Rewrite the records below with "button" swapped for "control" and everything else left as is. Omit the pictures.

▬▬▬▬▬▬

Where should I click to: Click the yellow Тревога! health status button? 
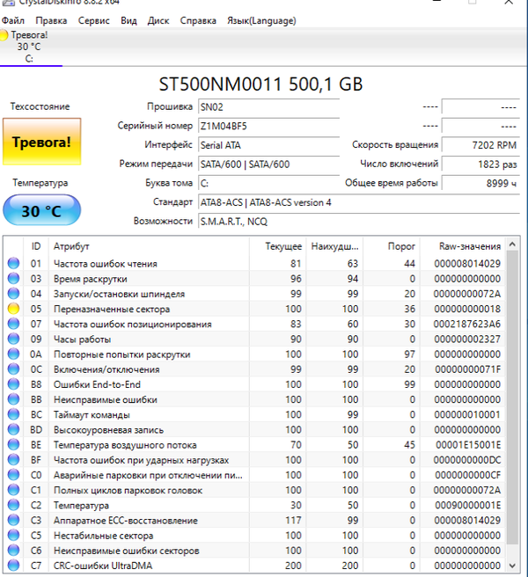point(40,141)
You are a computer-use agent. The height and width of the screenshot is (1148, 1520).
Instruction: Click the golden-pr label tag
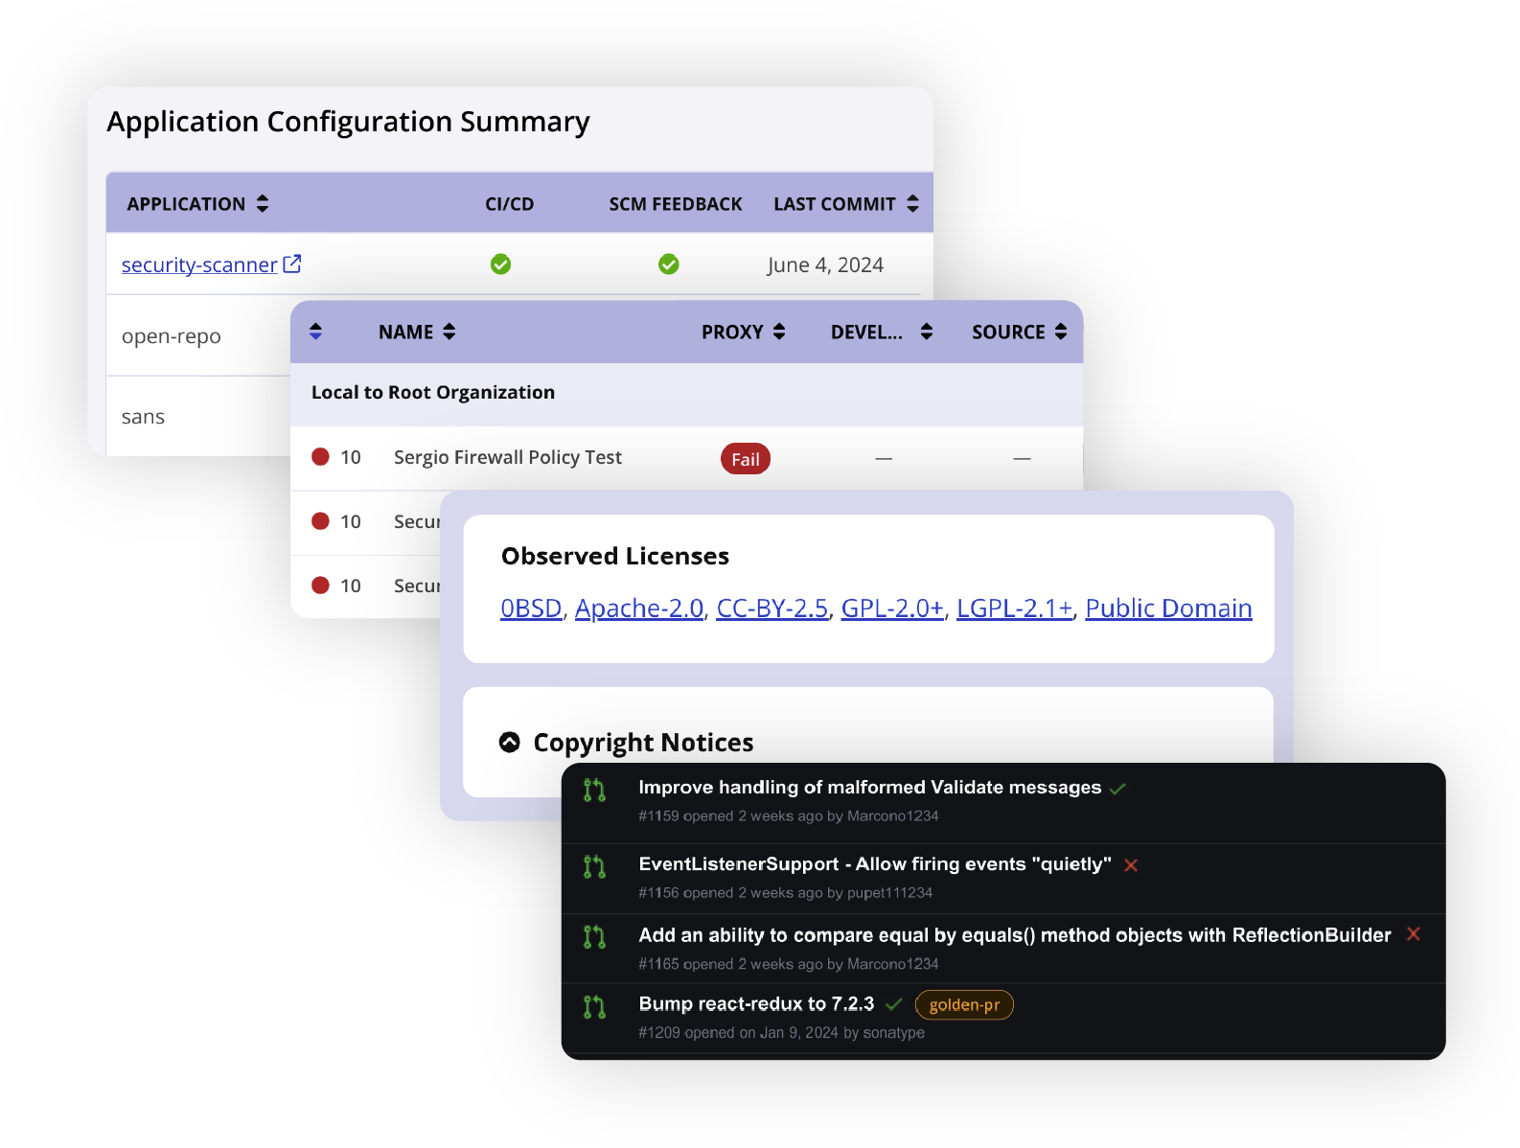[x=964, y=1004]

▬▬▬▬▬▬

• [Finished exercise]
Where should I click to: Click the yellow Тревога! health status control? 
point(40,141)
You are a computer-use agent. The height and width of the screenshot is (1148, 1520).
Instruction: Click the golden-pr label tag
[x=964, y=1004]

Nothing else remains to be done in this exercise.